In the earnest, glowing faces of the children who work alongside their parents on the ranches and farms of the Midwest, one sees both hope and despair. Like kids of every social stratum, they dream of the future no matter how miserable the present. Cameras follow the Cruz family of Texas through a particularly barren season, the summer of 2009 -- "the worst year yet," according to Ricardo Cruz, family patriarch.

Beyond the crippling blows dealt by weather and the economy, the Cruz family encounters unexpected catastrophes.
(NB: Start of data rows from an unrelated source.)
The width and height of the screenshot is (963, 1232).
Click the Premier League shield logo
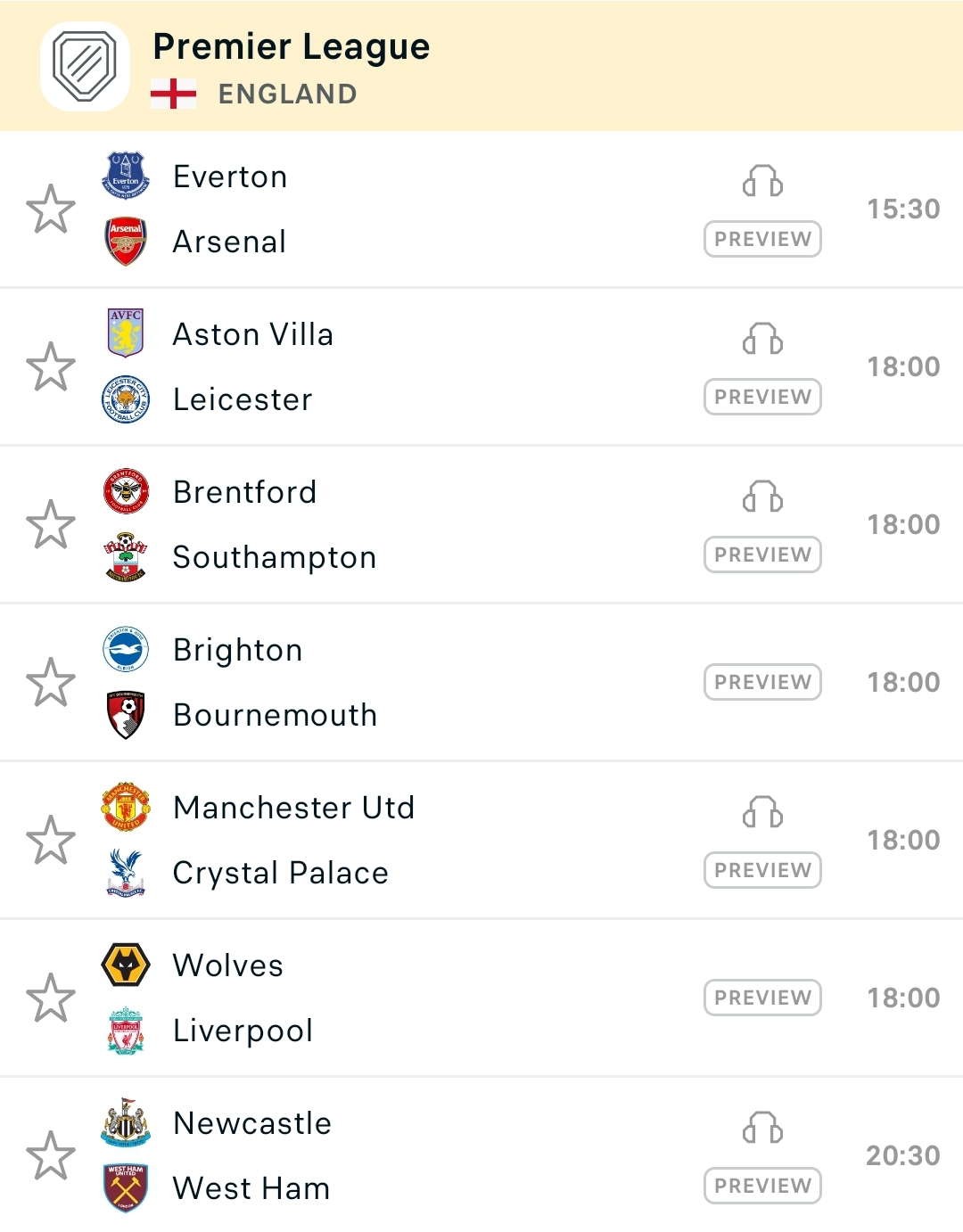[85, 67]
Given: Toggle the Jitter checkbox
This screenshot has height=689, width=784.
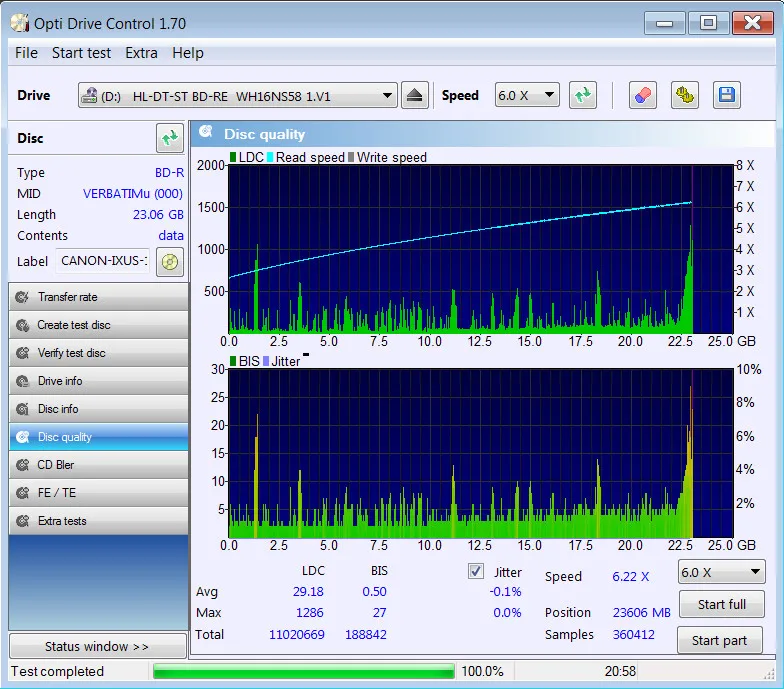Looking at the screenshot, I should click(x=476, y=572).
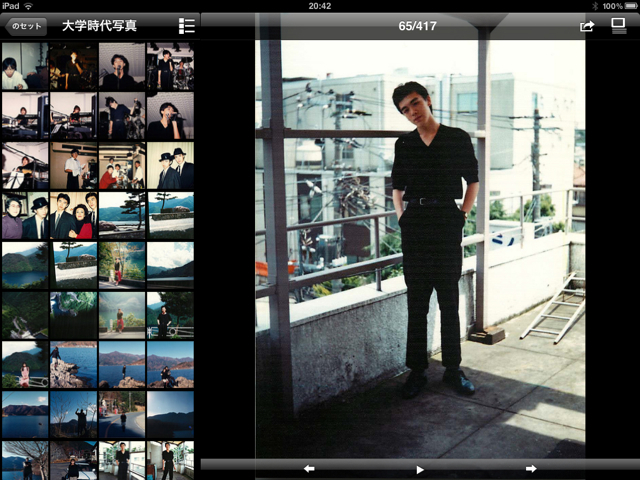
Task: Select the top-right band performance thumbnail
Action: (170, 66)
A runaway wheel that suddenly detaches from the family truck and rolls off may sound like trivial misfortune, but it means lost time and money for the Cruzes, neither of which they can spare.

Toughing it out is Ulysses, known by the nickname Uly, who works in the fields seemingly without complaint and attends special classes for migrants' kids when he's not needed for manual labor. "It breaks a mother's heart," Uly's mom says, to see her kids toiling away in the sun or playing on a mountain of manure, and it also breaks the law. Uly has been on the job since the age of 6, even though it's illegal to do such work under the age of 12.

Late in the hour, we see Uly celebrating his 11th birthday. But his parents can't attend the modest party; they have to work.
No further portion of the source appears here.